**DATA EXTRACT:**

Segment Open

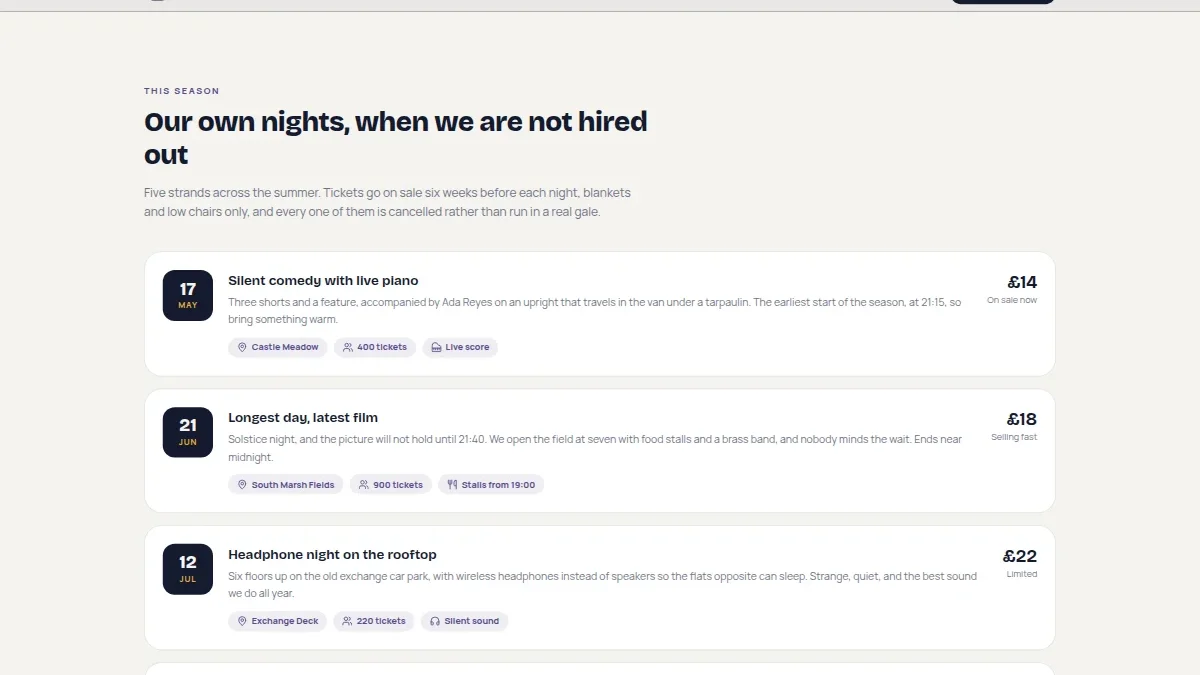
Task: Click the piano icon on Live score
Action: [x=436, y=347]
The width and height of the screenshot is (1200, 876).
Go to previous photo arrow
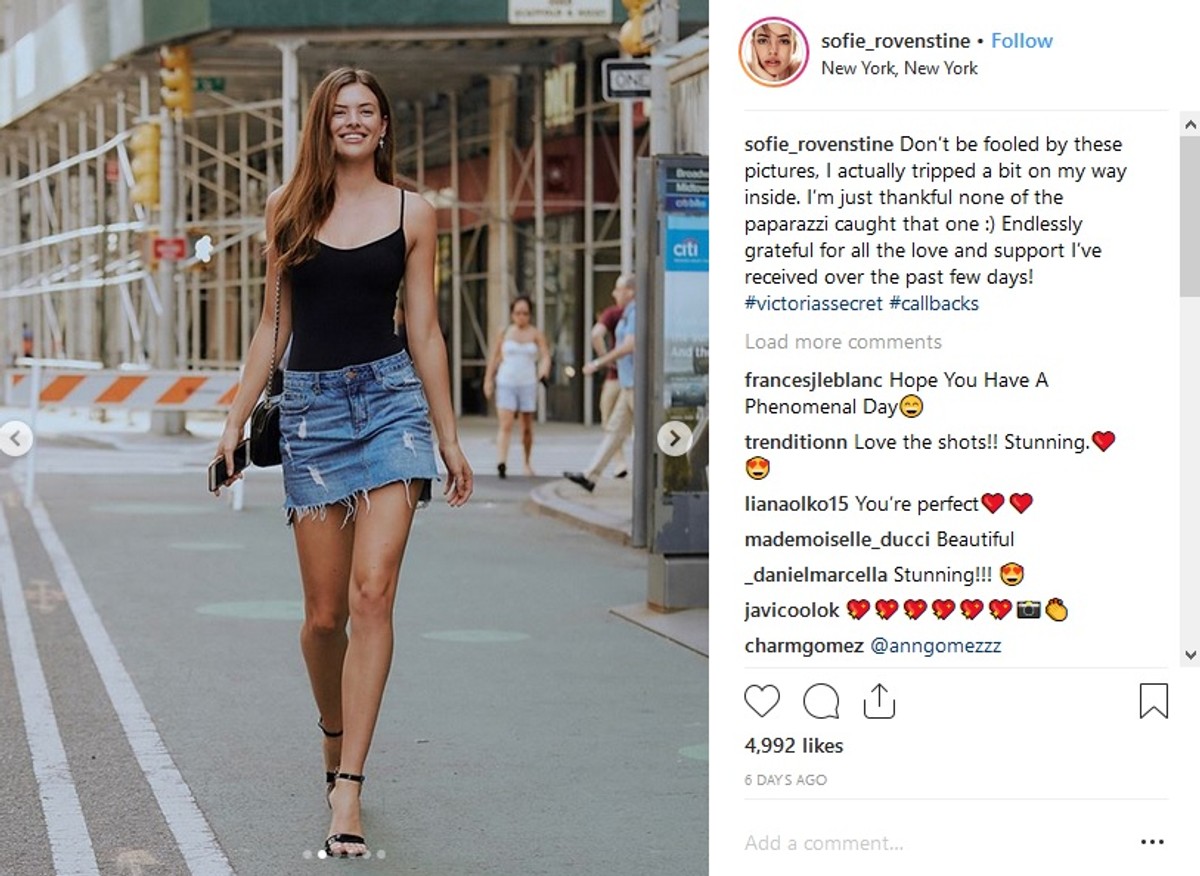pyautogui.click(x=15, y=438)
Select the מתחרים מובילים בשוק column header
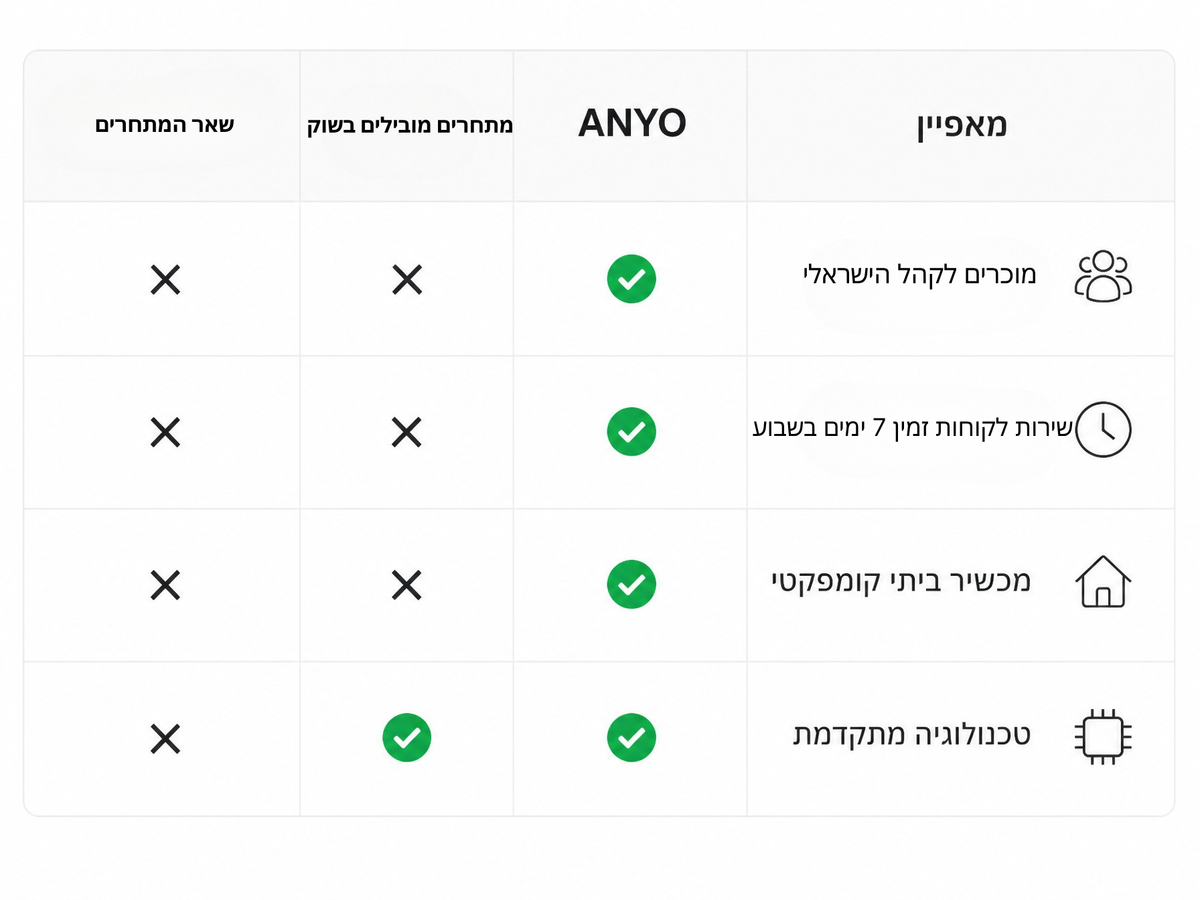The height and width of the screenshot is (900, 1200). tap(409, 125)
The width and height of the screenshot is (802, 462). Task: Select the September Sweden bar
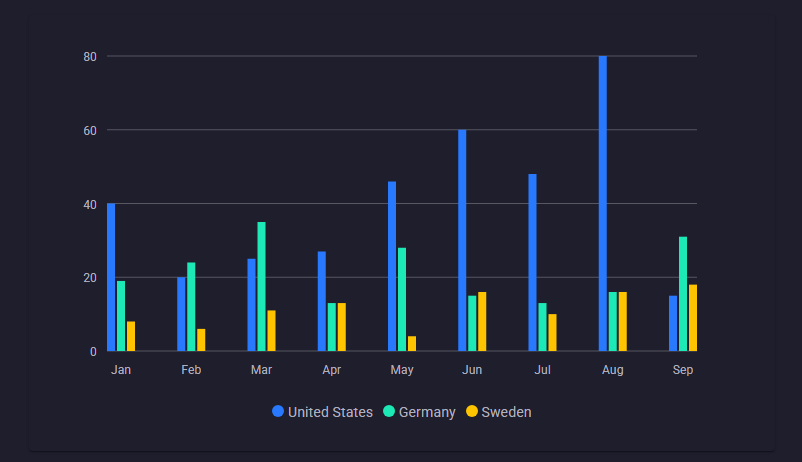(x=693, y=318)
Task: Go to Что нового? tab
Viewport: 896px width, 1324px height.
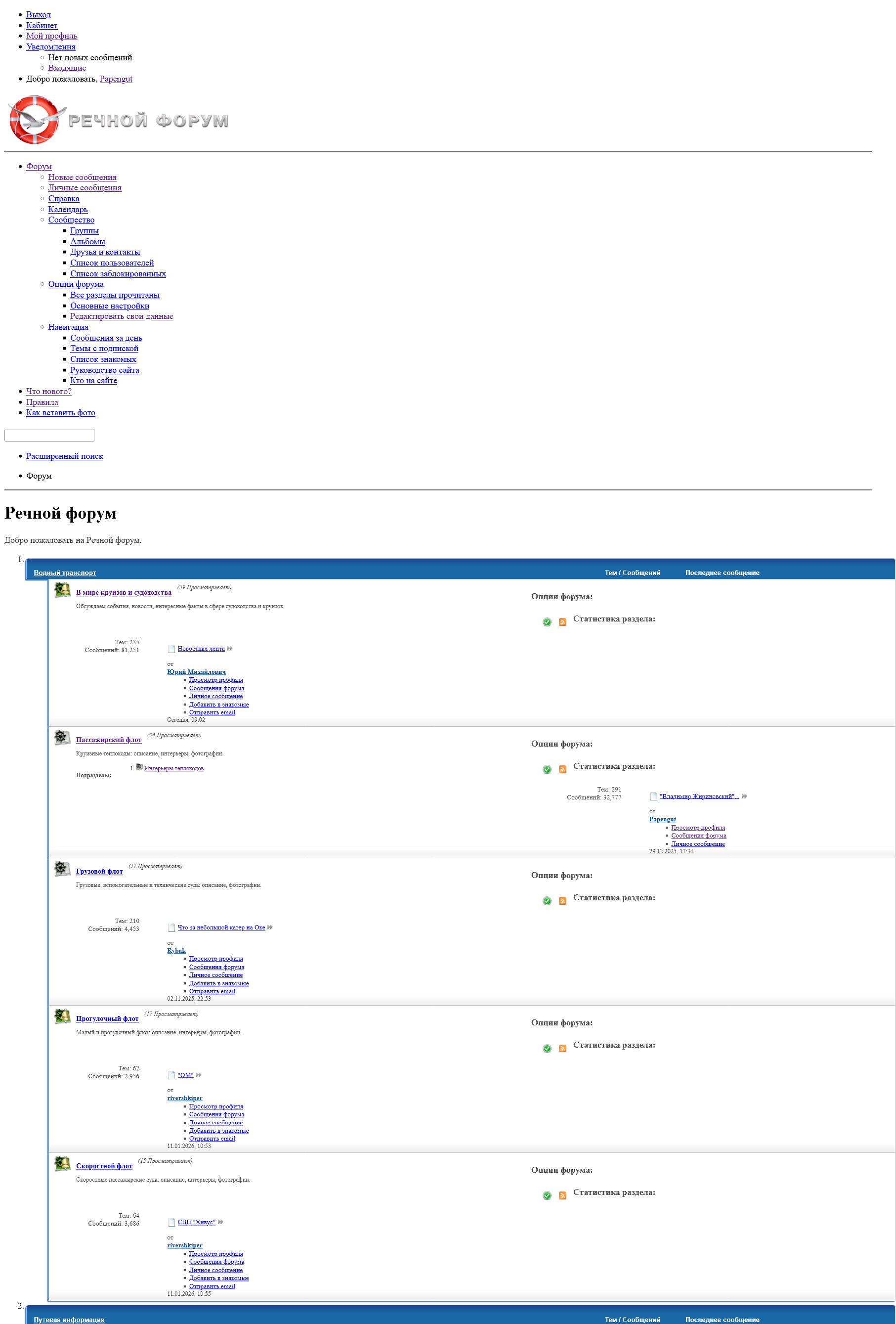Action: [x=48, y=392]
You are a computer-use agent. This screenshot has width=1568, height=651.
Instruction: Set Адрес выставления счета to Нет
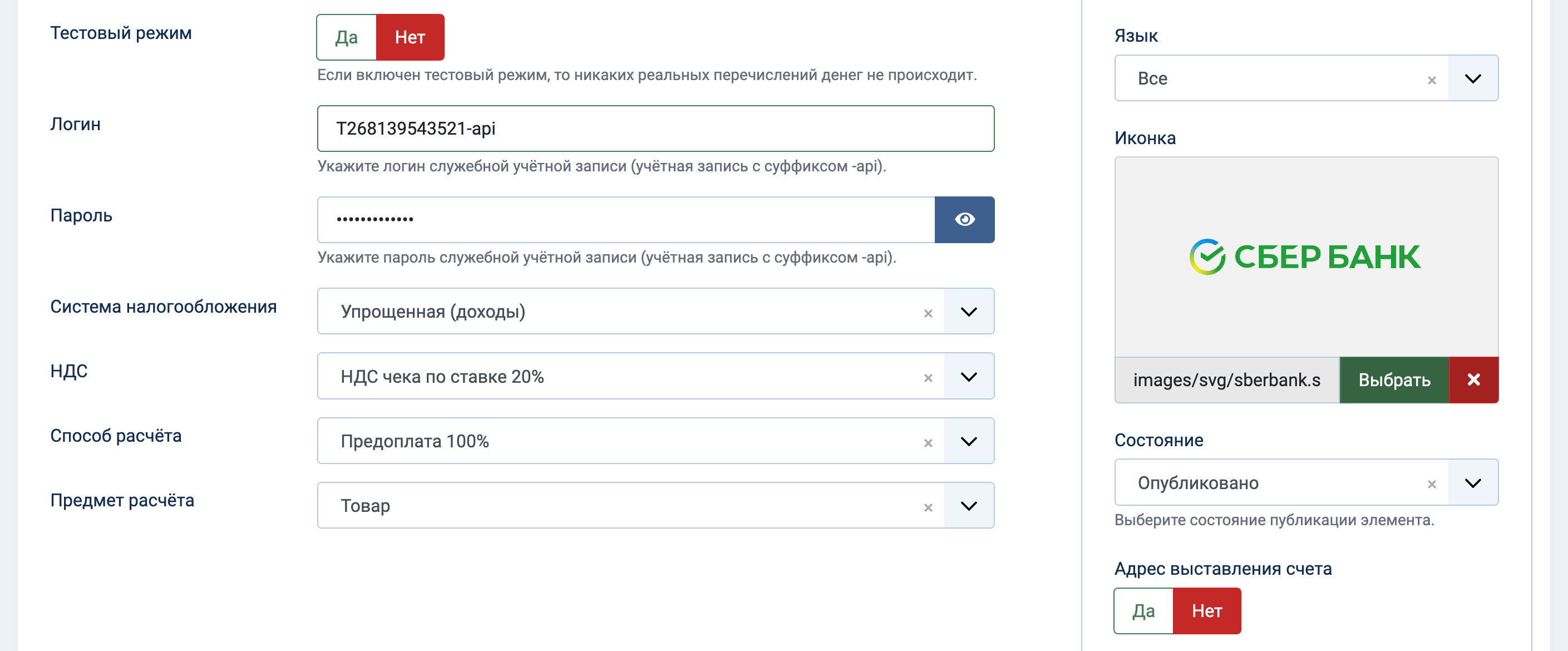(x=1207, y=611)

Segment Closed

**TASK ITEM:**
Could you transcribe exactly the lines running from the one with "Instruction: Set Адрес" to the final line of the material above, both included, with no pictures?

**RESPONSE AREA:**
Instruction: Set Адрес выставления счета to Нет
(x=1207, y=611)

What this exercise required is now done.